Originally bred as a herding dog, the Swedish Vallhund is a very alert and active small breed. With a friendly and obedient personality, this dog breed is an ideal addition as a family pet.
Sometimes referred to as a big dog in a little body, the Swedish Vallhund weighs anywhere from 23 to 35 pounds at the height of 12 to 14 inches. This small dog is known for its double coat and “harness” markings with a wedge-shaped head and pricked ears. The coat color of the Swedish Vallhund ranges from shades of grey to red with combinations of the colors.

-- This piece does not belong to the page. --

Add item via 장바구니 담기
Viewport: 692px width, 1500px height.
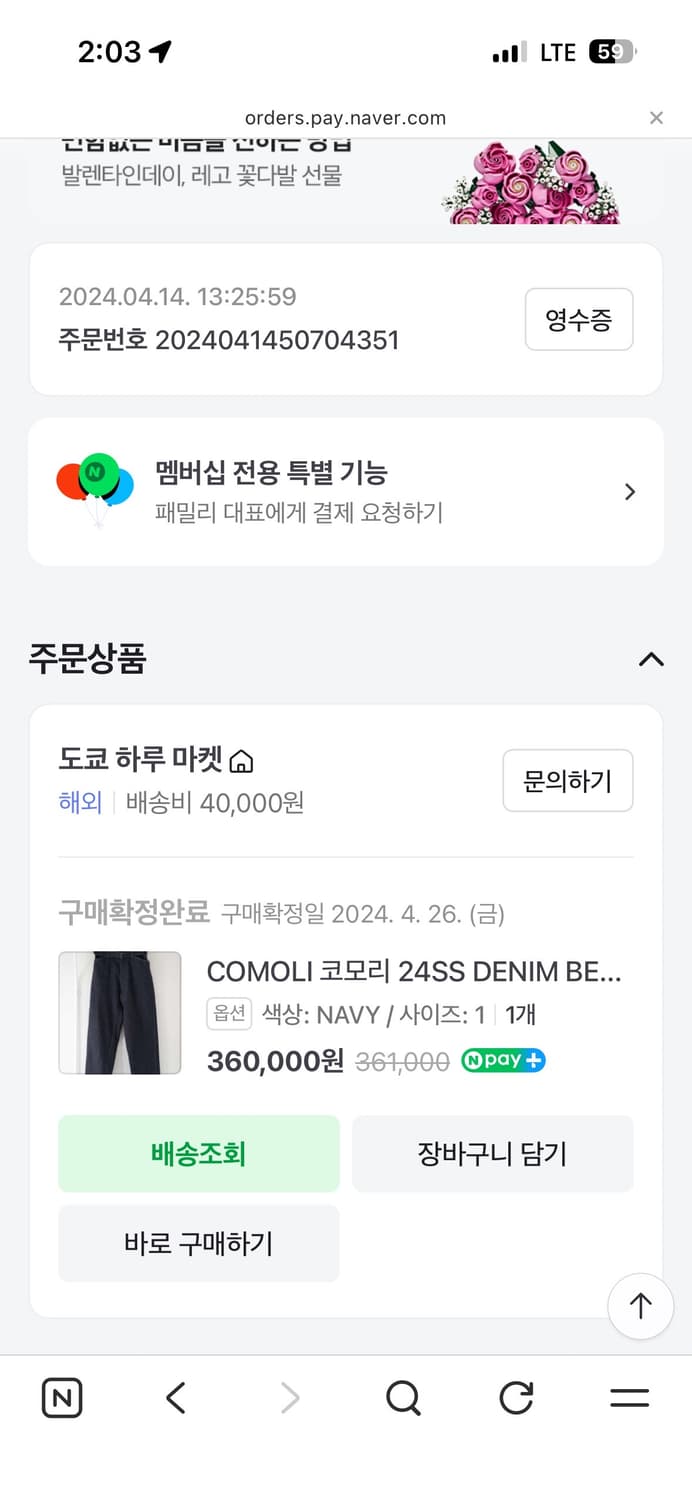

The Swedish Vallhund is a very energetic and active dog breed that is never vicious or shy. This breed is known to be very friendly and eager to please, making a good companion and family dog.
Because of its very active personality, the Swedish Vallhund requires daily exercise and entertainment. The medium-length coat requires little grooming, just regular dog bathing.
The Swedish Vallhund lives an average lifespan of 12 to 15 years. The health issue most associated with this dog breed is progressive retinal atrophy, a genetic disease that causes blindness in both eyes.
According to Swedish records, the Vallhund was brought over to the country at the time of the Vikings over 1,000 years ago, when they were known as the “Vikinarnas hund” or “Viking Dog.” The similarity between this dog breed and the Corgi are most likely because either the Swedish Vallhund was taken to Wales, or the Corgi was brought to Sweden. Historians believe that the Vallhund is the older of the two breeds.
When it was introduced in Sweden, the Swedish Vallhund was bred as a cattle-herding dog on farms and ranches. However, in 1942, this dog breed was near extinction until a man by the name of Bjorn von Rosen stepped in. As a man with experience saving other Swedish breeds, Rosen remembered this dog from his childhood and made it his mission to revive the Vallhund breed.
Just a year later, the breed was recognized by the Swedish Kennel Club. Over the years to follow, the Swedish Vallhund was introduced in other countries, and made its way to the United States in 1983.